What the task asks: Restating the data word for word is all that is required.

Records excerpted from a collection
________________________
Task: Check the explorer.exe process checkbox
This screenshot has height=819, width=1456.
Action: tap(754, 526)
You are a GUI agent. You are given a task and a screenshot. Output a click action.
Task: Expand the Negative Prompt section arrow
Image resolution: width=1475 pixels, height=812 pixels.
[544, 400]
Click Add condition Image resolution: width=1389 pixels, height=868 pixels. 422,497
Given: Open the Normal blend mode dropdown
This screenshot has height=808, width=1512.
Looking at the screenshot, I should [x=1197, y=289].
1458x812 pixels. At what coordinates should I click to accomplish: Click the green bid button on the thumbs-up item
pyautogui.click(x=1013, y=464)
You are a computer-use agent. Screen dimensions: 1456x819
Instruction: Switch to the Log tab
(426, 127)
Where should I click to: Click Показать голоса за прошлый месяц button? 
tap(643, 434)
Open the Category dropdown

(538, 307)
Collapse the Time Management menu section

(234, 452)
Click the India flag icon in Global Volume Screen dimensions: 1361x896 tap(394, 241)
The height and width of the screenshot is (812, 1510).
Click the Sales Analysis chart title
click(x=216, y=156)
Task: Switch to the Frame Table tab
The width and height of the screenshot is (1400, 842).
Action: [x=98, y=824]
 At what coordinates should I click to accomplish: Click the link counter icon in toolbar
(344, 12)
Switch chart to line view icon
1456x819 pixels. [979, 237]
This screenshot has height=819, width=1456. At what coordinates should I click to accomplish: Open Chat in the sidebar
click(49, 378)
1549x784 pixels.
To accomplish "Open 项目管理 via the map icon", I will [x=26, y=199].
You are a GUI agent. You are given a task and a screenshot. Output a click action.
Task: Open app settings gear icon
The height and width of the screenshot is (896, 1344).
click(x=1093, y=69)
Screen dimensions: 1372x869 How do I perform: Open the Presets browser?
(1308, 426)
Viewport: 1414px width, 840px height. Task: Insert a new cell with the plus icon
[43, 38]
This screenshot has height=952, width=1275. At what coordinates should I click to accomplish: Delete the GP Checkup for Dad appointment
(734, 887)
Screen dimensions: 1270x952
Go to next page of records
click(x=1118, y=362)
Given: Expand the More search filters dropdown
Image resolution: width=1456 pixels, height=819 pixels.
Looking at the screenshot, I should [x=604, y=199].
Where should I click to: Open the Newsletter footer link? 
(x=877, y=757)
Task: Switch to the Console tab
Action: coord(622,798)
________________________
Solved exercise:
Task: Check the explorer.exe process checkbox
This screenshot has height=819, width=1456.
Action: tap(754, 526)
You are a GUI agent. You are given a task and a screenshot. Output a click action.
Task: Expand the Negative Prompt section arrow
Image resolution: width=1475 pixels, height=812 pixels.
[544, 400]
Click Add condition Image resolution: width=1389 pixels, height=868 pixels. 422,497
Given: Open the Normal blend mode dropdown
This screenshot has height=808, width=1512.
Looking at the screenshot, I should [x=1197, y=289].
1458x812 pixels. At what coordinates should I click to accomplish: Click the green bid button on the thumbs-up item
pyautogui.click(x=1013, y=464)
You are a computer-use agent. Screen dimensions: 1456x819
Instruction: Switch to the Log tab
(426, 127)
Where should I click to: Click Показать голоса за прошлый месяц button? 
tap(643, 434)
Open the Category dropdown

(538, 307)
Collapse the Time Management menu section

(234, 452)
Click the India flag icon in Global Volume Screen dimensions: 1361x896 tap(394, 241)
The height and width of the screenshot is (812, 1510).
Click the Sales Analysis chart title
click(x=216, y=156)
Task: Switch to the Frame Table tab
The width and height of the screenshot is (1400, 842).
Action: [x=98, y=824]
 At what coordinates should I click to accomplish: Click the link counter icon in toolbar
(344, 12)
Switch chart to line view icon
1456x819 pixels. [979, 237]
This screenshot has height=819, width=1456. At what coordinates should I click to accomplish: Open Chat in the sidebar
click(49, 378)
1549x784 pixels.
To accomplish "Open 项目管理 via the map icon", I will [x=26, y=199].
You are a GUI agent. You are given a task and a screenshot. Output a click action.
Task: Open app settings gear icon
The height and width of the screenshot is (896, 1344).
click(x=1093, y=69)
Screen dimensions: 1372x869 How do I perform: Open the Presets browser?
(1308, 426)
Viewport: 1414px width, 840px height. Task: Insert a new cell with the plus icon
[43, 38]
This screenshot has height=952, width=1275. At what coordinates should I click to accomplish: Delete the GP Checkup for Dad appointment
(734, 887)
Screen dimensions: 1270x952
Go to next page of records
click(x=1118, y=362)
Given: Expand the More search filters dropdown
Image resolution: width=1456 pixels, height=819 pixels.
Looking at the screenshot, I should [x=604, y=199].
Where should I click to: Open the Newsletter footer link? 
(x=877, y=757)
Task: Switch to the Console tab
Action: coord(622,798)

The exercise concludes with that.